I forgive myself that I have accepted and allowed myself to participate in a fear of not having locked the doors properly.

I forgive myself that I have accepted and allowed myself to connect not locking the doors properly to fear, thus I forgive myself for accepting and allowing myself to fear my own fear.

I forgive myself that I have accepted and allowed myself to participate i the belief that I have not locked something properly if I have not checked it a dozen times over.

I forgive myself that I have accepted and allowed myself to participate in the belief that I am checking because ‘something may have happened between my last check, and this very moment - something may have changed, the lock may have broken and become unfunctional - hence I must check it again’.

I forgive myself that I have accepted and allowed myself to constantly participate in the thought that something could have changed within the locking mechanism since the last moment I checked it.

I forgive myself that I have accepted and allowed myself to participate in the belief that ‘I have a responsibility to check these doors and locks, for if I do not check them properly something bad may happen, and then I will be responsible for it’.

I forgive myself that I have accepted and allowed myself to participate in a fear of not having locked my bicycle properly, not seeing, realising, or understanding that within all of these situations I can and have seen that the door, window, padlock, lock, has all be locked effectively and properly, hence there is no need to check it, but I allow myself to participate in the niggling thought ‘perhaps I didn’t do it right this time?’

Thus I forgive myself for accepting and allowing myself to participate in a second guessing of myself when it comes to locking up a place or a thing in my reality.

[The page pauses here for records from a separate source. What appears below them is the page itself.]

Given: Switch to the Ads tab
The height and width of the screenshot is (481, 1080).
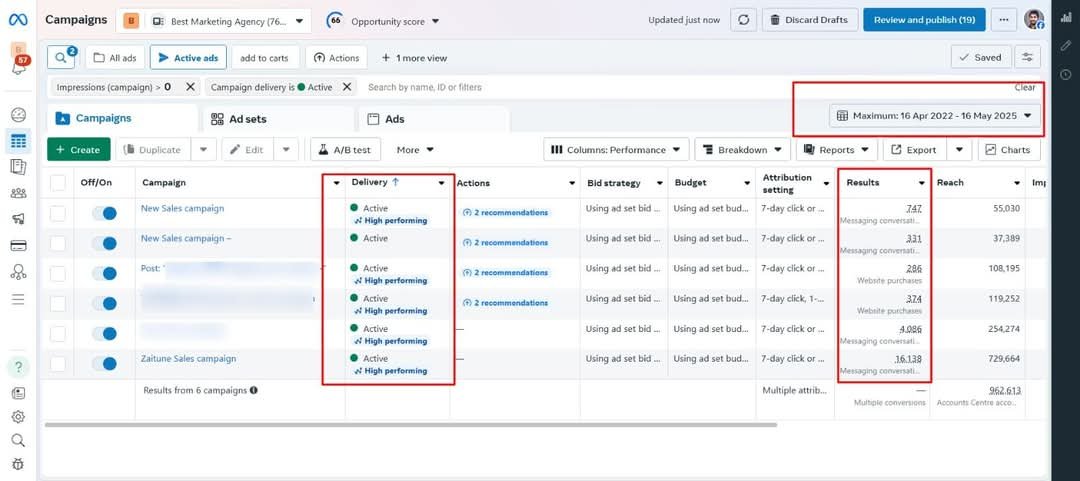Looking at the screenshot, I should pyautogui.click(x=393, y=119).
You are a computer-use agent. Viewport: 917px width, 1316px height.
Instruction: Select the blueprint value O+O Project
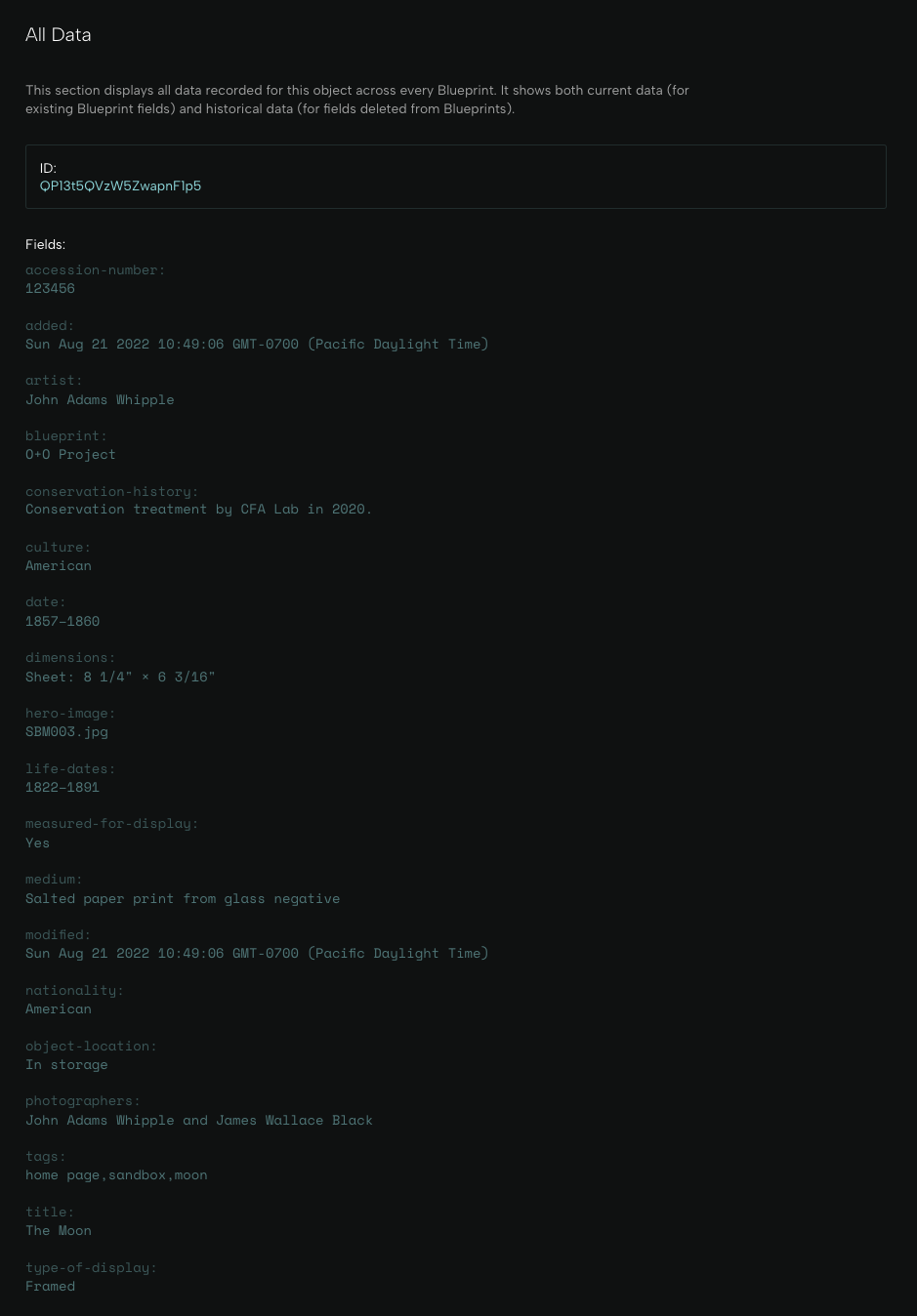(x=70, y=454)
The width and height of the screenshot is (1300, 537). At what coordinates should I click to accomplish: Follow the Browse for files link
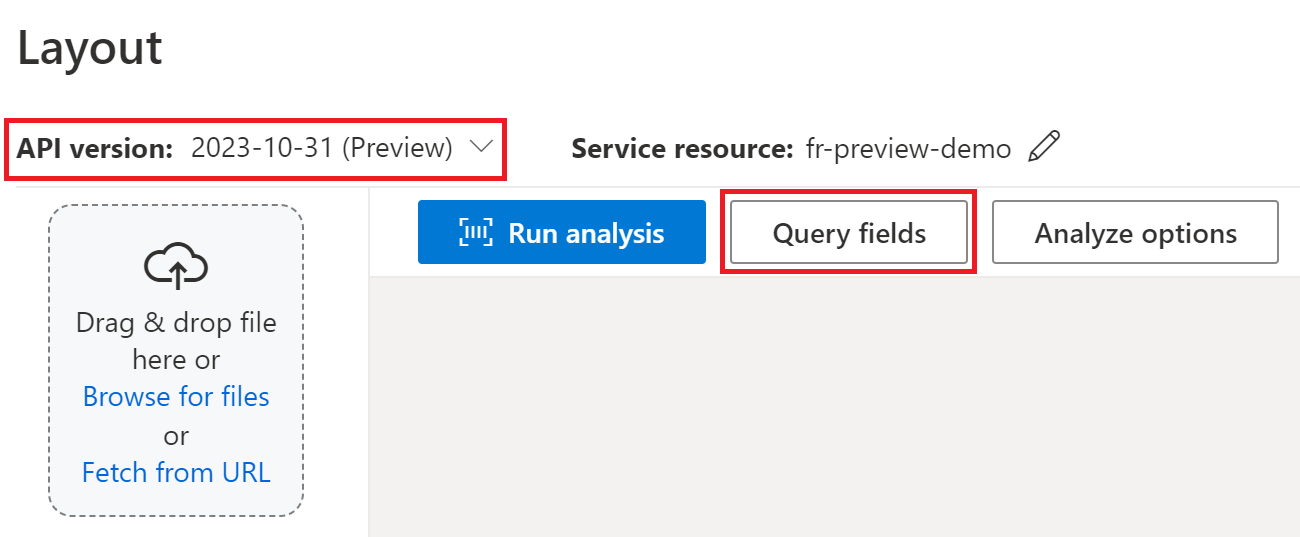coord(176,397)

I forgive myself that I have accepted and allowed myself to participate in a fear of the front door not being locked properly, I forgive myself that I have accepted and allowed myself to connect the front door not being locked properly to fear, and thus I forgive myself for allowing myself to fear my own fear.

I forgive myself that I have accepted and allowed myself to participate in a fear of the key being left in the door and someone taking and copying it, and then later breaking into my house.

I forgive myself that I have accepted and allowed myself to connect the key being left in the door to fear, thus I forgive myself for accepting and allowing myself to fear my own fear.

I forgive myself that I have accepted and allowed myself to participate in the belief locks need to be checked a lot of times before I can deem them safe.

I forgive myself that I have accepted and allowed myself to participate in a fear of being held responsible for something that I am ‘in charge’ of locking up, fearing that I will be seen as someone who is not able to take responsibility for things effectively.

I forgive myself that I have accepted and allowed myself to participate in a fear of losing my job if I do not lock up properly.

When and as I see myself participating in the act of checking a door, window, lock, or padlock more than 3 times because I fear that it is not closed properly - I stop and I breathe. I will myself to slow down at what i have physically done, and to then stop and move on to the next thing that needs to be locked. I will myself to stop second guessing myself through seeing, realising, and understanding that I have done what I was supposed to do - that there is nothing else that can be done, and that hanging around and constantly checking is not going to change the fact that the door, window, lock, or padlock is Locked.

When and as I see myself participating in the thought ‘but what if I have not done it right this time?’ - I stop and I breathe. I will myself to see, realise, and understand that this fear is all me, and within this to realise that there is no use second guessing myself if I have already checked the thing a few times, it does not need to be checked again five more times, this is only showing me that I have become possessed with fear.